He also mentioned the heart-wrenching video from 2017, which you can see here, entitled ‘This is what climate change looks like.’

After a severe backlash, National Geographic was forced to admit it could not prove the bear was starving due to climate change but alas! Nat Geo still holds firmly that climate change has, er, something to do with the polar bear starving in the video. It is a non-apology or as this Canadian might say, ‘Lovely retraction, eh?’

As a born and bred Canadian, having lived most of my life in Winnipeg, Manitoba, 624 miles south of Churchill (the Polar Bear Capital of the World), I had the pleasure of visiting the town in December of 2018. 

Why is it a feat to visit Churchill? Why did it take me so long to visit? Why does everyone talk about the polar bears but rarely does anyone go and get to see them?

Because, essentially, you must first get to Winnipeg. Next, you need to decide if you will take the train or plane to Churchill.

If you take the train, you will need to prepare for a $150 CDN (£84) 45-hour train ride. Yes, that is correct, I said 45 hours. Now to most Britons, that sounds utterly insane. But to most Canadians . . . eh. We are used to travelling ridiculous distances routinely. The reason the train takes so long despite not crossing that great a distance is due to the detour around many lakes and ultimately the train must go extremely slowly over the muskeg (Canadian word for a bog or swamp-like area) of the great boreal forest. There is a short cut: rent a car in Winnipeg, drive to Thompson, leave your car somewhere safe as the town is one of the murder and crime capitals of Canada (I suggest seeing if the firefighters would watch your car for a donation to the Firefighters’ Burn Fund) and then take the overnight train from Thompson to Churchill (roughly 12 hours). This is the station at which you arrive:

Or you could take the plane which is about three hours at a cost of roughly $2,000 CDN (£1,120) per person as the airline is owned via monopoly by Indigenous groups. The expensive flight is designed so that all of the money stays within the area of Churchill and its people. As I was visiting for work purposes as a travel nurse up north, my fare was paid by my agency.

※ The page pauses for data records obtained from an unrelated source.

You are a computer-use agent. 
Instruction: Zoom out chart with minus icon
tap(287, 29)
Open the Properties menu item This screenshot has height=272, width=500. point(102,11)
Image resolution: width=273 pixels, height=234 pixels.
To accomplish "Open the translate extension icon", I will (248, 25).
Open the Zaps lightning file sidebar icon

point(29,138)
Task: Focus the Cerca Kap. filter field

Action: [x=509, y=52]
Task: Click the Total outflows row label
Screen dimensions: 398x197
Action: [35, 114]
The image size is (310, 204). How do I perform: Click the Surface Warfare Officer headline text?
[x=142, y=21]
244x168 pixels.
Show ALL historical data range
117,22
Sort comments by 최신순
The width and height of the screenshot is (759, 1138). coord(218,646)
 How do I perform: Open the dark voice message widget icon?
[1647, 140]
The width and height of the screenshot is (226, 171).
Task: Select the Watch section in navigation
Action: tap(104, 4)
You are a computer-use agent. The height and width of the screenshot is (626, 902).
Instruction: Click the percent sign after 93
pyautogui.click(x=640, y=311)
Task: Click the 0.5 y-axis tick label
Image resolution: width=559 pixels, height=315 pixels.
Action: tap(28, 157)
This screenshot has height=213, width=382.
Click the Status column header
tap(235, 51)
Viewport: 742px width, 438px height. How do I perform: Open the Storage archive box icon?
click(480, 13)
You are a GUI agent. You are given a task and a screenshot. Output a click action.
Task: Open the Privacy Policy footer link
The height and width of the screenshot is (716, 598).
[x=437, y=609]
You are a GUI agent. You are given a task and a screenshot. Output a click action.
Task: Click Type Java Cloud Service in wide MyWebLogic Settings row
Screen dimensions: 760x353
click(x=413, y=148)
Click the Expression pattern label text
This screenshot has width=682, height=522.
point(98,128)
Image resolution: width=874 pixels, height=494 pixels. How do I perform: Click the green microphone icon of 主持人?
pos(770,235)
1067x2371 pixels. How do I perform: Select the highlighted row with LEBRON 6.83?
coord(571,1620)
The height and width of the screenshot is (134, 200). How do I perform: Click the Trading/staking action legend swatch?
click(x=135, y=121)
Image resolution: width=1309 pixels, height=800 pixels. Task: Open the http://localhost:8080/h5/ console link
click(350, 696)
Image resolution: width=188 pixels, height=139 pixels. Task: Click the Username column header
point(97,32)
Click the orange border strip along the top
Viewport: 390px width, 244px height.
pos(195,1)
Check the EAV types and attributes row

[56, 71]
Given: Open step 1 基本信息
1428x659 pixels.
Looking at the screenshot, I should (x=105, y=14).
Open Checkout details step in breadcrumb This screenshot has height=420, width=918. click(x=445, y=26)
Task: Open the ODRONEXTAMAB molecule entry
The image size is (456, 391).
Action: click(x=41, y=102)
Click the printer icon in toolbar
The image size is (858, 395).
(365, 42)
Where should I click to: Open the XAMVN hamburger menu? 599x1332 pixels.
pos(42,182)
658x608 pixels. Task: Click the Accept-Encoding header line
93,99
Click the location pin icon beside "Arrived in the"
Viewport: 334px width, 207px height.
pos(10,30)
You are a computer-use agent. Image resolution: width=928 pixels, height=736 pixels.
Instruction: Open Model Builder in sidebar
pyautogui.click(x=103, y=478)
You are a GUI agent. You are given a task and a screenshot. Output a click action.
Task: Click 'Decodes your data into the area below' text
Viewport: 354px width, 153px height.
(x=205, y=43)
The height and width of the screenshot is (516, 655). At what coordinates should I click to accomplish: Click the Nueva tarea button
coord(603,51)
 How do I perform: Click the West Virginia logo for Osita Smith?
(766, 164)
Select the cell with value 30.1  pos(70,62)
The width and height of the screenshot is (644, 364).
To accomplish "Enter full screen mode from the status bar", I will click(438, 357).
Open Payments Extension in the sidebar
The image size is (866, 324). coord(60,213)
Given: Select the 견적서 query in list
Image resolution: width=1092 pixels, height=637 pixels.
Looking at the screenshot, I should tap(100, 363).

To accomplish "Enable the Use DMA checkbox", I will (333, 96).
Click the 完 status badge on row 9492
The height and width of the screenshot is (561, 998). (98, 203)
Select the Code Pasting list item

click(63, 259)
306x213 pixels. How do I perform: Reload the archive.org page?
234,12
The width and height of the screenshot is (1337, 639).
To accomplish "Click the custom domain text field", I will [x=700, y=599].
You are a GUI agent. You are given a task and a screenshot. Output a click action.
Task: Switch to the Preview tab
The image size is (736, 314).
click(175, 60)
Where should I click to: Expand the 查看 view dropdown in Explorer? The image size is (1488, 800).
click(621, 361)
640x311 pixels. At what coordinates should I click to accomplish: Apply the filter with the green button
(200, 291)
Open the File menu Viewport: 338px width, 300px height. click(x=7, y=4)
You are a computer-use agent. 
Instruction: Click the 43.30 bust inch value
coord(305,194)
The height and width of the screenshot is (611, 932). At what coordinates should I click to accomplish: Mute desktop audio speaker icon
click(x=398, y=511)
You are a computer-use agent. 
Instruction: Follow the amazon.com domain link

Before arriving in Churchill, like any smart Canadian does, I googled what to do if I came across a polar bear. Google’s best advice seemed to be ‘good luck’. Many Canadians know how to deal with various bears (the others are black, brown, grizzly) and polar bears are one of the worst to come across. It all depends on how the bear is feeling. It may ignore you completely or want to come visit you. If it is hungry, you may look like a good substitute to a seal. If it sees you run, you are now what I believe bears would call ‘fast food’ and it will chase you. Additionally, if the bear (as with most bears) is a female with cubs, you are in an even more precarious position as the momma bear will fight to protect her cubs.

When I got to Churchill hoping to see lingering polar bears around town, I was informed that in December, they all head out on to the ice to catch seals. And it was December.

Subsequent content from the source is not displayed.